Six-hour inactivation of cholinergic BF neurons during the inactive or active period.
(A, B) Time the ChAT-Arch mice spent in wakefulness, SWS, and REM sleep during 24 h with 6-h inactivation (continuous, 60 s, once every 2 min) in the inactive period (13:00–19:00) (A) and the active period (19:00–01:00) (B). Each symbol represents the hourly mean time in each stage. The baseline was determined by analyzing the hourly mean time in each stage on the day before inactivation. (C, D) Percentage of total times the ChAT-Arch mice spent in wakefulness, SWS, and REM sleep during 24 h with and without light inactivation. n = 6 mice, *p <0.05, **p <0.01, two-tailed Student’s t test between baseline and with light inactivation.
Fig 7.
SWS episode duration increases during 6-h inactivation of cholinergic BF neurons during the active period.

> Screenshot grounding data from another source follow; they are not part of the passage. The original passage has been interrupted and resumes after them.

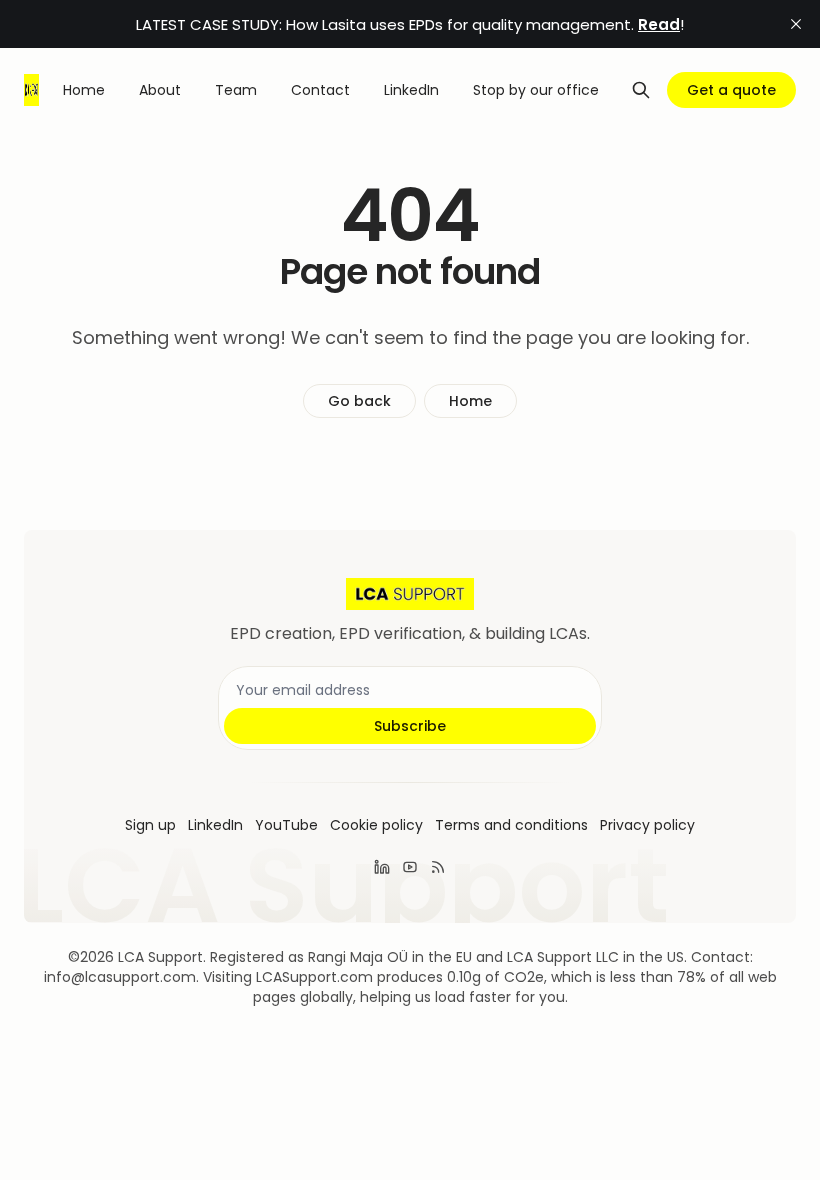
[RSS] (438, 867)
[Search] (641, 90)
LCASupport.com (314, 977)
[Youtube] (410, 867)
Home (470, 401)
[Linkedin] (382, 867)
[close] (796, 24)
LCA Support (160, 957)
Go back (359, 401)
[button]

(A, B) Numbers of episodes of wakefulness, SWS, and REM sleep during 6 h with and without light inactivation. n = 5 ChAT-Arch mice. (C, D) Durations of episodes of wakefulness, SWS, and REM sleep during 6 h with and without light inactivation. n = 5 ChAT-Arch mice. (E, F) Numbers of episodes of wakefulness during 6 h with and without light inactivation. n = 5 ChAT-Arch mice. (G, H) Numbers of episodes of SWS during 6 h with and without light inactivation. n = 5 ChAT-Arch mice. **p <0.01, ***p <0.001, two-tailed Student’s t test between baseline and with light inactivation.